Se nos mandó encaminarnos a la salida de Perú 222, y se formó una doble hilera de policías, por entre la cual debíamos pasar. Comencé ese camino, y fue entonces cuando la agresión física –más cobarde aun, si cabe– se reprodujo. Me fueron aplicados dos golpes más en la cabeza, del lado derecho, y varios en la región lumbar y uno de los integrantes de la fila me arrojó un golpe sobre el lado derecho de mi cabeza. El golpe lo detuve levantando instintivamente la mano derecha, yendo a dar el palo sobre el canto de esa mano, y el dedo meñique de ese lado. De resultas de ese golpe resulté con la fractura de ese dedo. Apaleados por la doble fila de policías, fuimos saliendo a la calle. Allí nos esperaban camiones celulares. Nuevamente di a conocer mi investidura a un oficial de policía quien me indicó me entendiera con un comisario inspector que estaba de pie a pocos metros de la entrada. Pude así, mantener un diálogo con una persona de ropas civiles que dijo ser el comisario inspector jefe de la zona, a quien requerí me explicara la situación, y le informé que el Vice Decano, el Secretario y varios profesores habían sido golpeados como yo, solicitándole se les permitiera salir a la calle y se les diera atención. Además señalé que debía darse inmediata atención a los heridos que sangraban a su vista y paciencia. El oficial superior no atendió a este pedido, limitándose a dar una indicación a un cabo con ánimo manifiesto de que no se cumpliera esa orden, a tal extremo que a su vista ese sub oficial penetró a la Facultad, sin atender a un estudiante que sangraba profusamente como consecuencia de los golpes recibidos en la cabeza.

En las inmediaciones estaba estacionado un automóvil desde el cual se impartían órdenes. Interrogué al comisario inspector indicado sobre la identidad de quien impartía las órdenes y dirigía el procedimiento policial: se me respondió que en dicho auto estaba el general de brigada Mario A. Fonseca, jefe de la Policía Federal que era el jefe del operativo.

Algún oficial de policía de los que pululaban por allí, dio incluso el nombre del operativo. Se trataba de un procedimiento llamado “Operativo Escarmiento”, minuciosamente preparado e instrumentado para castigar la pacífica rebeldía de los científicos argentinos. No son palabras mías, Señor Juez, sino de un oficial de policía.

No quiero relatar a V. S. las innumerables gestiones realizadas en las comisarías 1ª, 2ª, 4ª y 22ª, donde se alojó a los profesores, docentes auxiliares y estudiantes detenidos por la policía. Pasado un lapso fueron recuperando su libertad previa identificación los profesores y docentes auxiliares; más tarde por orden de V. S. que había tomado intervención en el sumario, recuperaron la libertad los estudiantes detenidos”.

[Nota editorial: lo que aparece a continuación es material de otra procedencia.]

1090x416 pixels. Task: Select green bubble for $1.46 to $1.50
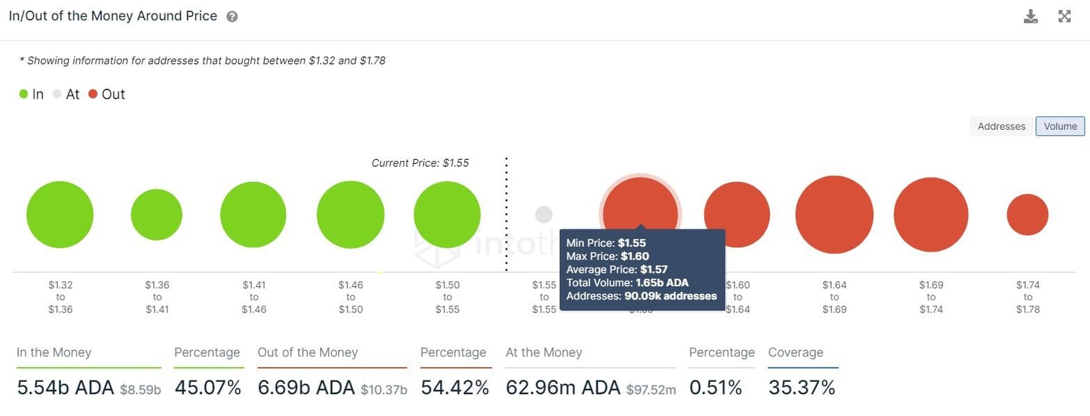pyautogui.click(x=351, y=214)
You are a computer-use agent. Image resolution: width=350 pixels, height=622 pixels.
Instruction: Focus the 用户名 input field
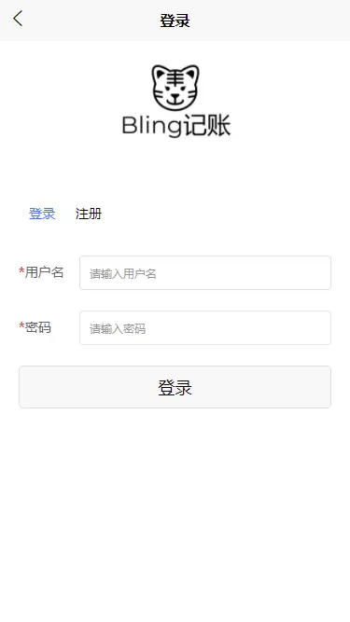click(205, 272)
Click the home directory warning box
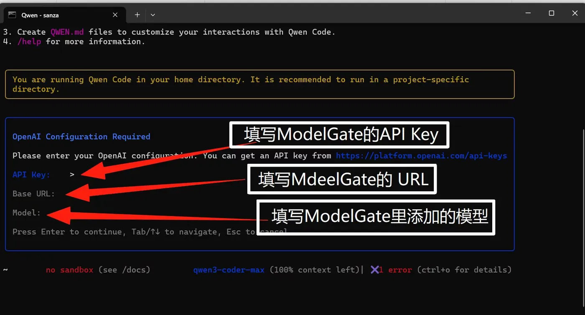The height and width of the screenshot is (315, 585). coord(260,84)
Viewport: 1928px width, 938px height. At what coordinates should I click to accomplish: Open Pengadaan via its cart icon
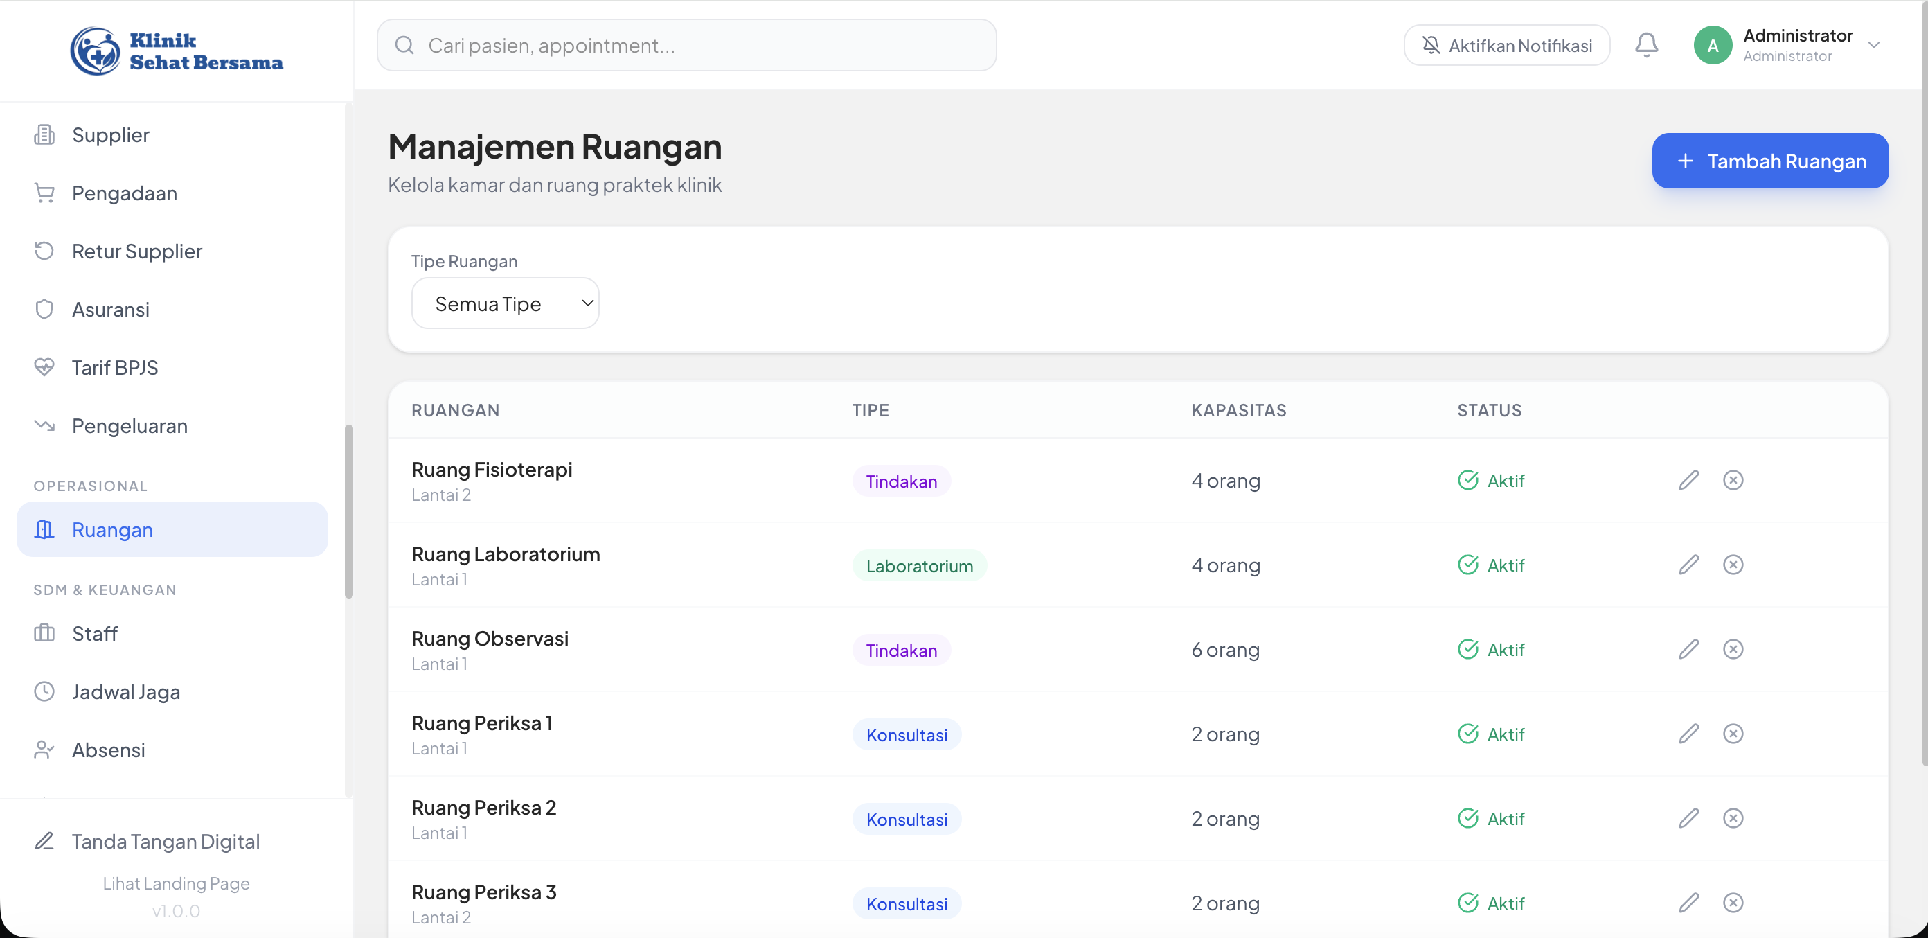(x=43, y=192)
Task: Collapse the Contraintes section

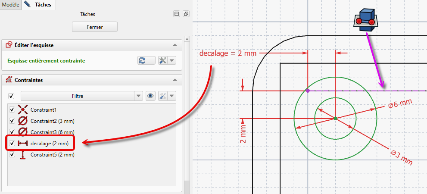Action: 175,80
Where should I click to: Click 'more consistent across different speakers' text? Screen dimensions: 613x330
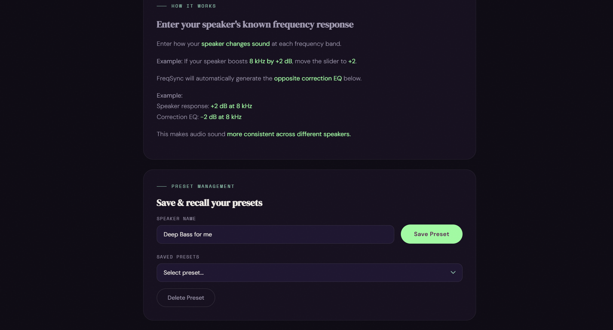pos(289,134)
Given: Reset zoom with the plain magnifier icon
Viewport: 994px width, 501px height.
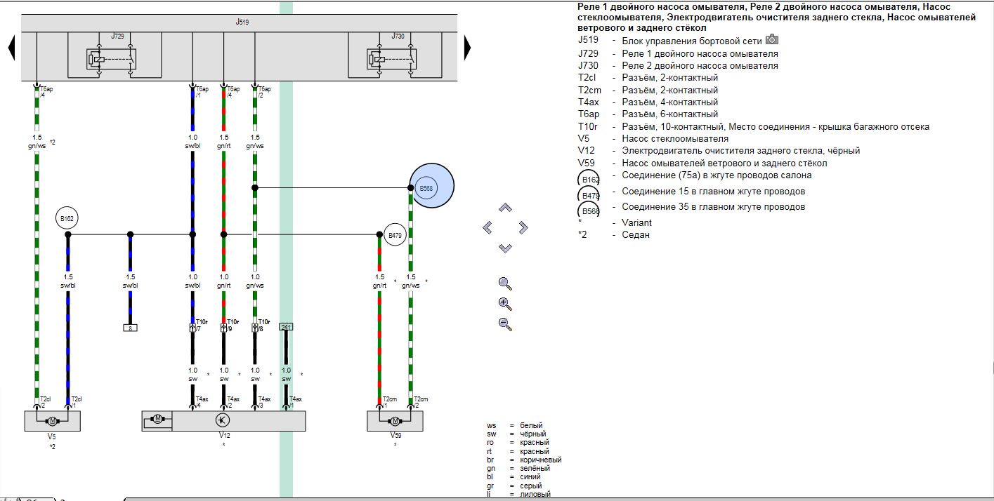Looking at the screenshot, I should pyautogui.click(x=504, y=283).
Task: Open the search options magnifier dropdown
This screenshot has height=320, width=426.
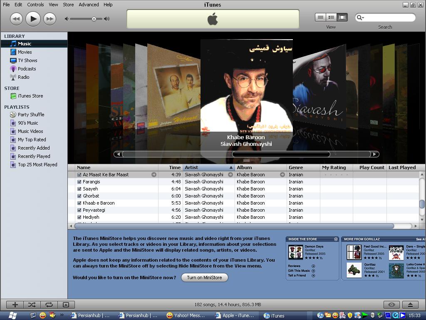Action: 360,18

Como ha dicho Rolando García, “es una simplificación equivocada pensar que durante aquella oportunidad había un grupo de policías que quería romper cabezas. No, eran policías que, instigados por civiles e incluso por universitarios, intentaron —y lograron— romper el escenario”. El 70 % de los docentes-investigadores de Ciencias Exactas renunció y muchos emigraron al exterior. Esto, sumado a la nueva purga de la misión Ivanisevich-Ottalagano en 1974 y a la sangrienta dictadura militar de 1976, generó casi dos décadas de decadencia, que comenzaron a revertirse lentamente desde el retorno a la democracia en 1983.